◆ Problem description: Begin at the line containing "For every named target in this 513×2576" in the entries below and end at the line containing "[Dólar en Argentina: así"; transcribe that range exactly and nothing outside it.

[Stored records]
--- START ---

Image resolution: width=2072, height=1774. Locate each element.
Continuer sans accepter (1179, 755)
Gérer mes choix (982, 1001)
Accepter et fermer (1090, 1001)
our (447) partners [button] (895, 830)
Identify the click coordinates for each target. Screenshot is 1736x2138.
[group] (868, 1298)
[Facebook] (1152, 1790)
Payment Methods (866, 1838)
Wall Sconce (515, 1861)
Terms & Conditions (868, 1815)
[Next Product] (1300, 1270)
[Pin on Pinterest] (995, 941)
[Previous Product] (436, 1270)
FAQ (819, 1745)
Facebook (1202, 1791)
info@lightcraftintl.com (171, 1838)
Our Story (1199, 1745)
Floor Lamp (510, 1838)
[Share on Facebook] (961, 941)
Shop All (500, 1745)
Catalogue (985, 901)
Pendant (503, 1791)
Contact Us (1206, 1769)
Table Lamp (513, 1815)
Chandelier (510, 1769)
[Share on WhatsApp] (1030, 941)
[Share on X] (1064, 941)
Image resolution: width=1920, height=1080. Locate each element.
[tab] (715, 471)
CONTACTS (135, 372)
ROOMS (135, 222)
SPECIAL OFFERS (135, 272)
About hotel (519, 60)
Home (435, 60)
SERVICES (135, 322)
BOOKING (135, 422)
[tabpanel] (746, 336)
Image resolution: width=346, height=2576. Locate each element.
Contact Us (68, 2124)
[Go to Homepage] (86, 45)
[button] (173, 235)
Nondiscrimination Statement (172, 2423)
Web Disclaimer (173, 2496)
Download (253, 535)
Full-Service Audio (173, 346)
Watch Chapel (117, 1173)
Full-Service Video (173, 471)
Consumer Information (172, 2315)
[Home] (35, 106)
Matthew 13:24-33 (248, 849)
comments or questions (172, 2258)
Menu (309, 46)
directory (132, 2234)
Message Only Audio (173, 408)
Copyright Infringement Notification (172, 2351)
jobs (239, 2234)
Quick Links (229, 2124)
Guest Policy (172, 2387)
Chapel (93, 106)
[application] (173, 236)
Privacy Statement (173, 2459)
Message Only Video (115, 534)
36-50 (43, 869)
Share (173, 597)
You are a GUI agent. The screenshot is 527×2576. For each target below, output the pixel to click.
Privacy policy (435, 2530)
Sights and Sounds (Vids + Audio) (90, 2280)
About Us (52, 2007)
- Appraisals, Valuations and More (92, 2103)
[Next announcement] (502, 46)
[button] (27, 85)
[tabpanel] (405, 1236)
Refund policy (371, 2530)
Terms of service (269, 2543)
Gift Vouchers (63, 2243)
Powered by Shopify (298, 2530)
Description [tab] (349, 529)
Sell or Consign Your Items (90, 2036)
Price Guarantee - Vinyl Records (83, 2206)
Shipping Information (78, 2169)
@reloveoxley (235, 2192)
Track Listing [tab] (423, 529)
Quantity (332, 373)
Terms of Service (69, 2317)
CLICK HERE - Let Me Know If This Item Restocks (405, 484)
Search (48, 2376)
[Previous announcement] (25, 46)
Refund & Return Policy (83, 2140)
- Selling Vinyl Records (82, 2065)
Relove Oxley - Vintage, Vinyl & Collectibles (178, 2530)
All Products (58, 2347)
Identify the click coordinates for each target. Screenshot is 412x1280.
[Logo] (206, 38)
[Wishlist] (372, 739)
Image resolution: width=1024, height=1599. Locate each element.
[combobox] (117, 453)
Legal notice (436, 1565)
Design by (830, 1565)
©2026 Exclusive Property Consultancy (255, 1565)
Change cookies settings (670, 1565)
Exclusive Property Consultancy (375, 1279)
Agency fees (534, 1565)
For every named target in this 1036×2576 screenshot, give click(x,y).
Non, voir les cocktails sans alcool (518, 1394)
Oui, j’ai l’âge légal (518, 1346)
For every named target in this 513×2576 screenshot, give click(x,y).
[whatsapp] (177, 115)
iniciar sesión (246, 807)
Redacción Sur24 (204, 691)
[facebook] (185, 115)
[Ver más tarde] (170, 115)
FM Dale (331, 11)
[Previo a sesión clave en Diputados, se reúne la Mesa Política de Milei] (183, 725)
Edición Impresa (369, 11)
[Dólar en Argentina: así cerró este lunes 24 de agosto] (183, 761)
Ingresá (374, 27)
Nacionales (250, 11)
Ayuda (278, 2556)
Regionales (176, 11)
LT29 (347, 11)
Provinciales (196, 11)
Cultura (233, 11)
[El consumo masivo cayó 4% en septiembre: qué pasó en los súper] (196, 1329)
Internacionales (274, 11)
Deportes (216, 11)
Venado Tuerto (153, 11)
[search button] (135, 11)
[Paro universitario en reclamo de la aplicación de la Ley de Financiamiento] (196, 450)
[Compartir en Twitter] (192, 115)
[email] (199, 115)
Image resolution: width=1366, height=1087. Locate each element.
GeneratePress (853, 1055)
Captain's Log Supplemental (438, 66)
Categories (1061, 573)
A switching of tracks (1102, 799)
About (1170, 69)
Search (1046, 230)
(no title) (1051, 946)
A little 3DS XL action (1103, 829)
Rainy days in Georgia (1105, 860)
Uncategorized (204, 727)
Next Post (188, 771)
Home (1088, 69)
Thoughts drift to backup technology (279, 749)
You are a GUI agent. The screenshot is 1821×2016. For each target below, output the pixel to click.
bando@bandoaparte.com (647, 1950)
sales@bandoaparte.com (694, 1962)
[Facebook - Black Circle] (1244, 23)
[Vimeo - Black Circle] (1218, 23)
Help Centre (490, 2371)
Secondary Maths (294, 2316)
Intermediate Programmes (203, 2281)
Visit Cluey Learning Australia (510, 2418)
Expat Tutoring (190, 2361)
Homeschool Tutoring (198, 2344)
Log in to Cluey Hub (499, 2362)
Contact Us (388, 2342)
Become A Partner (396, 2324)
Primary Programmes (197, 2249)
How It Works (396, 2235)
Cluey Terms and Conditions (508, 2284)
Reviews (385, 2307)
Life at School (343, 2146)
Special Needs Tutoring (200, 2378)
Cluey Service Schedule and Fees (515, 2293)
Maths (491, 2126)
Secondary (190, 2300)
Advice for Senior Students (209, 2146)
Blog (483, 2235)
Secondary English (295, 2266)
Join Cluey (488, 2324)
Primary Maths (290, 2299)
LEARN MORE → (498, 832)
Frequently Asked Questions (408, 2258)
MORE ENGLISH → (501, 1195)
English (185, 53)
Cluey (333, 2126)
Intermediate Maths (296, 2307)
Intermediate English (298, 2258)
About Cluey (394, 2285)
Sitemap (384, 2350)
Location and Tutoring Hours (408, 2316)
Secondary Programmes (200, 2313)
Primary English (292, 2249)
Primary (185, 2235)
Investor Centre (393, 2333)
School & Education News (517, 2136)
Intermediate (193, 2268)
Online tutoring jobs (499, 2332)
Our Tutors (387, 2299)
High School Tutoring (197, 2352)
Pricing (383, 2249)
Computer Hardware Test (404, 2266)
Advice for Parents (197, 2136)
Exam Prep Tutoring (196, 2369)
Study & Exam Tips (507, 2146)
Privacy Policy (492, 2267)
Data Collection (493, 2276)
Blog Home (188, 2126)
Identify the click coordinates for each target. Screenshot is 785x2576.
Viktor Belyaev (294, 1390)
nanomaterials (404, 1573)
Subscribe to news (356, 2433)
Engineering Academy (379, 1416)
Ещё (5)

--- END ---

◆ Written solution:
For every named target in this 513×2576 screenshot, give click(x,y).
[whatsapp] (177, 115)
iniciar sesión (246, 807)
Redacción Sur24 (204, 691)
[facebook] (185, 115)
[Ver más tarde] (170, 115)
FM Dale (331, 11)
[Previo a sesión clave en Diputados, se reúne la Mesa Política de Milei] (183, 725)
Edición Impresa (369, 11)
[Dólar en Argentina: así cerró este lunes 24 de agosto] (183, 761)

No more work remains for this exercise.